§ Work task
Go through the data below and copy each line that includes "This".
----- Source material -----
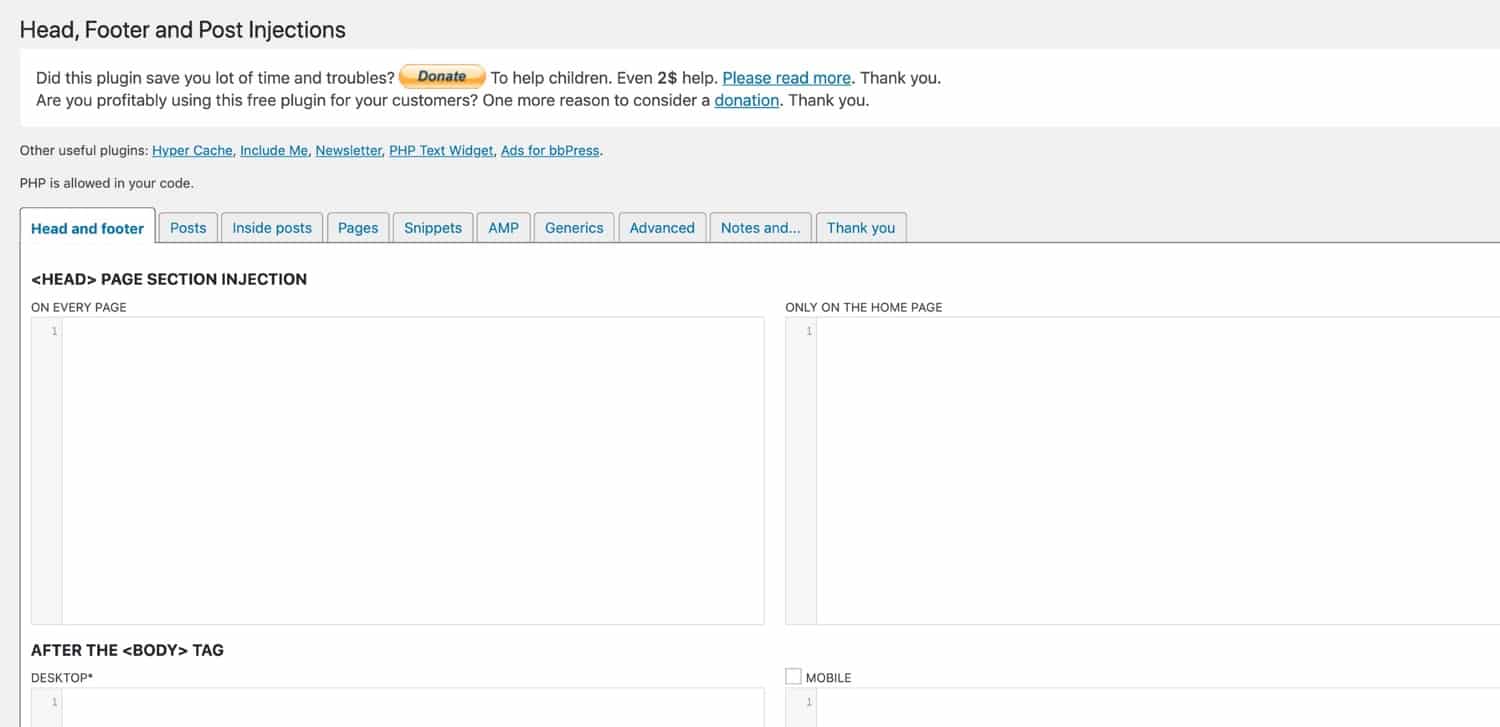Open the Advanced tab
The width and height of the screenshot is (1500, 727).
(662, 228)
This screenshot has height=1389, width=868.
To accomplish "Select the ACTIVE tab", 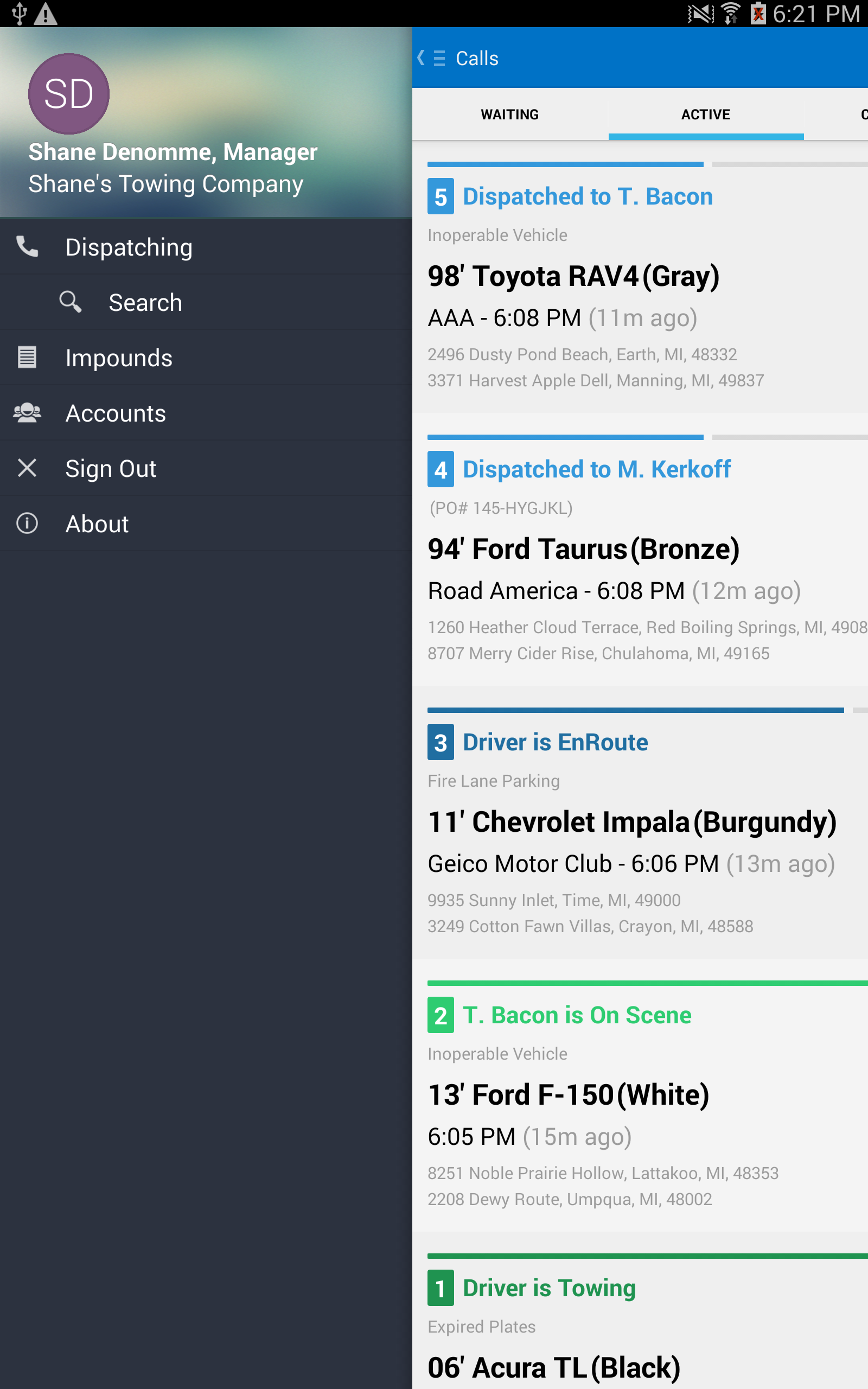I will [706, 114].
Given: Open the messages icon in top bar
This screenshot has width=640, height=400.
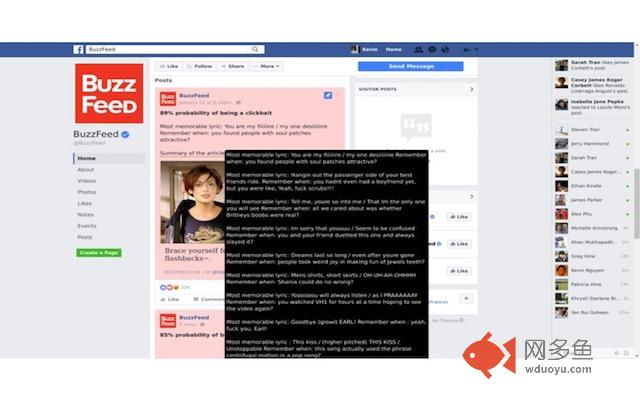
-----
§ Result
This screenshot has height=1389, width=868.
This screenshot has width=640, height=400.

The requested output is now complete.